Python, Intel Python and multi-core processors

Question

I recently carried out a couple of tests on a Linux server with 2 processors each featuring 20 physical cores (full hardware description of one processor is given below) along with 20 additional logical cores (thus 80 cores in total). The reason for this investigation is that I work in a research lab where most of the codes are written in Python and I have found many online posts related to Python performance variations from a computer to another.

Here is my setup:

operating system: CentOS 7.7.1908
two python versions are compared: Python 3.6.8 and Python Intel 3.6.9 (2019 update 5)
processor: Intel(R) Xeon(R) CPU E5-2698 v4 @ 2.20GHz

I ran comparisons for various basic functions of both numpy and scipy, specifically:

scipy.sparse.linal.spsolve : solution of a linear system (Ax=b) with A a 68000x68000 sparse matrix and x a 68000x50 sparse matrix,
scipy.sparse.linalg.eigsh : solution of a generalized eigenvalue problems with 68000x68000 sparse matrices,
numpy.dot
scipy.linalg.cholesky and scipy.linalg.svd

Basically, I decided to run test scripts (each being run between 25 and 100 times using timeit in order to obtain relevant results) for each version of Python considering the default execution of the test script and its execution using a varying number (x-1) of cores by means of the command taskset --cpu-list 0-x ....
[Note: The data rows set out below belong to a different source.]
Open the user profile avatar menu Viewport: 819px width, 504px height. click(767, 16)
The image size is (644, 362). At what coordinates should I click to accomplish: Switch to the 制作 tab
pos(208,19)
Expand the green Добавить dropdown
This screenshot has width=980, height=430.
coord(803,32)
Here is a brief summary of my results:

scipy.sparse.linal.spsolve

scipy.sparse.linalg.eigsh

numpy.dot

scipy.linalg.cholesky

scipy.linalg.svd

I should add that black dots and dashed lines indicate the default execution time, without using the taskset command.

As expected, Python Intel performs better than Python 3. What surprises me greatly however is how the default execution of a code with Python Intel may be slower than its execution on a limited (3 to 5) number of cores (particularly for spsolve and eigsh).

Is this normal (I am guessing there is a balance to find between computation time and communication time between cores) ? And is there any way to optimize the default execution of a Python code on a multi-core processor ?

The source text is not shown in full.